Otro de los hechos fundamentales de este siglo XIX es la desamortización de los bienes eclesiásticos y de propios y su incidencia sobre la estructura agraria. Según el profesor Gómez Oliver la comarca de Baza-Huéscar es una de las zonas en las que más bienes eclesiásticos y municipales se desamortizan, correspondiendo a Freila 6 fincas de secano con una extensión de 104 fanegas y lo celemines.

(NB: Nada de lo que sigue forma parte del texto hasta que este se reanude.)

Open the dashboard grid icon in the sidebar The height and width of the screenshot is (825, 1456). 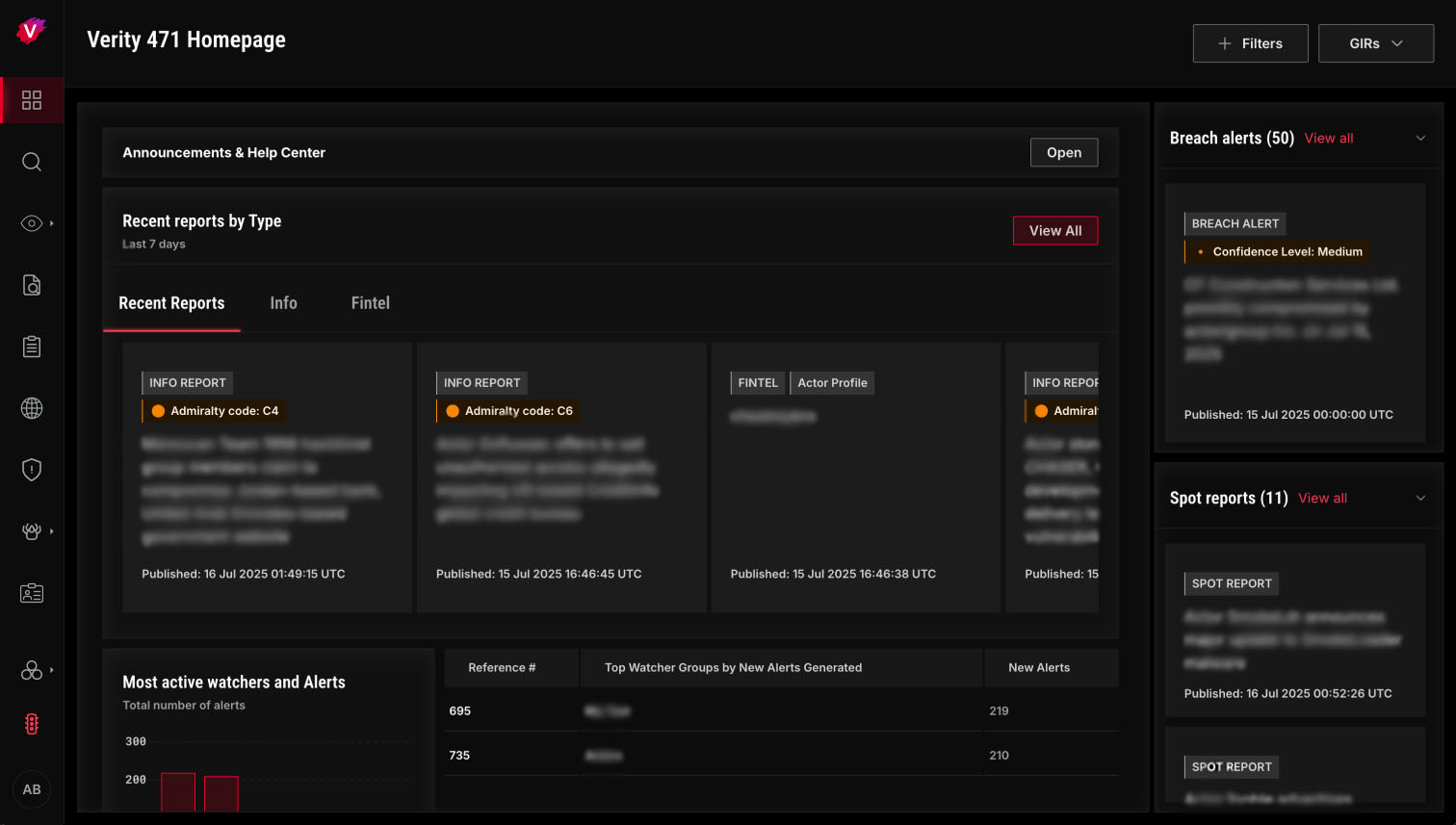[32, 100]
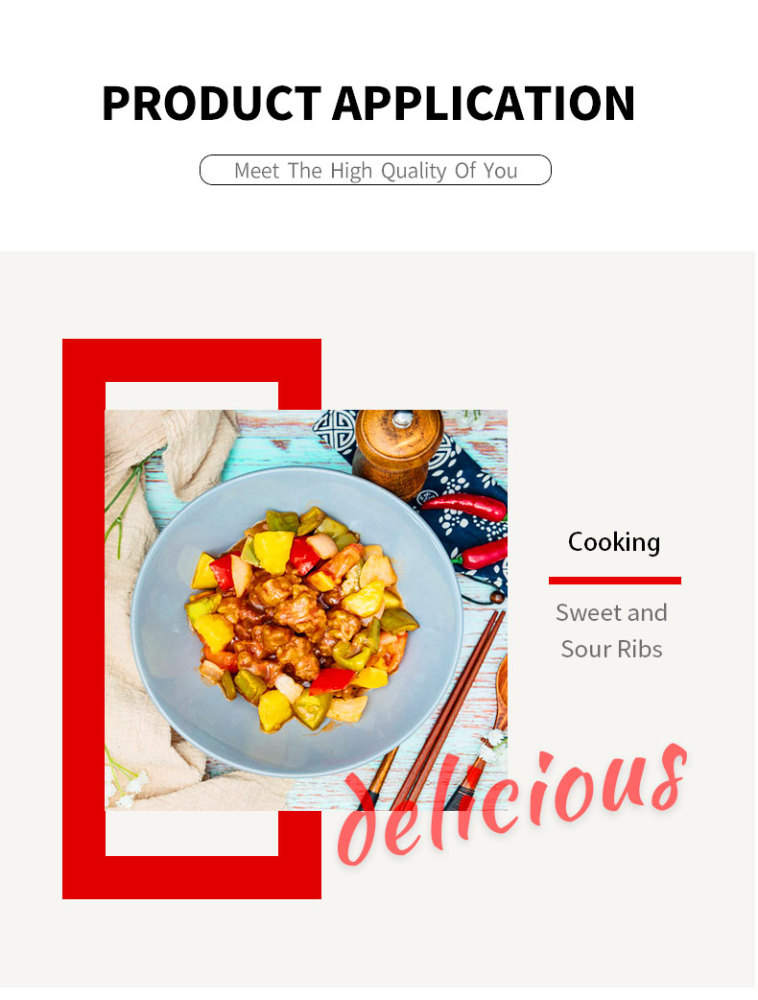Click the 'Meet The High Quality Of You' pill
This screenshot has height=1000, width=758.
(x=375, y=170)
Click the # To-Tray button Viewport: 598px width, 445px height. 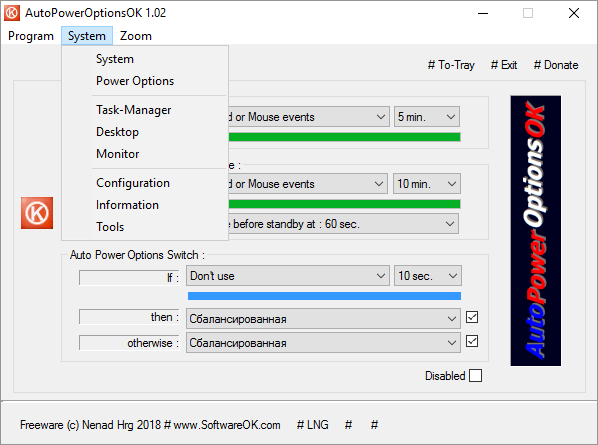(451, 65)
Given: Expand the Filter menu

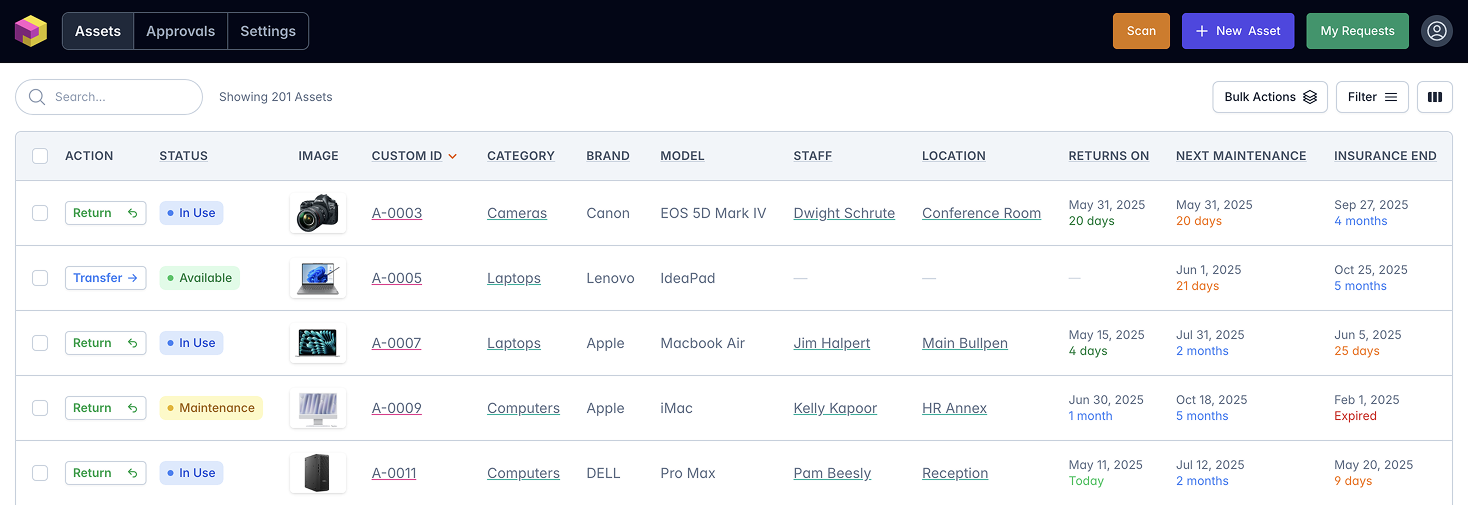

A mediados de este siglo, Madoz describe a Freila de la siguiente forma “Situada en el confín septentrional de la provincia, en la ladera de una pequeña rambla que forma su vega (...). Esta población se compone de cuevas pues solo tiene nueve casas y una en el campo, hallándose la casa consistorial y la cárcel en dos de las primeras”. Según esto, Freila sigue siendo un núcleo troglodítico en el que la vivienda construida era un tipo de hábitat marginal. Por otra parte, su población sigue ascendiendo de una manera clara, pasando de los aproximadamente cuatrocientos habitantes de 1.774 a los 890 habitantes, lo que significa que en menos de un siglo duplicó su población, crecimiento que creemos excesivo para la época, lo que puede deberse a que Madoz, incluya dentro de esta cifra a los habitantes de Bácor, cortijada que según este autor depende de Freila. A este respecto también aparecen nombrados una serie de cortijos (Valches Negral, Negratín y Nogueruela) y tres fuentes “de buenas aguas, la unas más delgada que las otras”.

En cuanto a la agricultura califica esta tierras como de “regular calidad”, aunque el agua no falta, ya que nos comenta que “el río Barbata, Guardal o Río Grande, pues con todos estos nombres se conoce, procedente de la Sierra de Castril, baña unas 300 fanegas de tierra, en dirección de NE a SO, llevando ya embebidas las aguas de los nombrados de Baza, Benamaurel y Guadaleíin”. Sus cultivos principales son centeno, cebada y patatas, aunque también se produce algo de maíz, aceite, vino y trigo. Otras actividades económicas son las derivadas de un molino harinero y una fábrica de salitres en “decadencia”.

En esta época existen en este término municipal dos caminos carreteros con importancia regional: el que desciende desde Úbeda y Baeza hasta Baza, y el que desde Baza desciende hasta Granada, siendo todos los demás locales.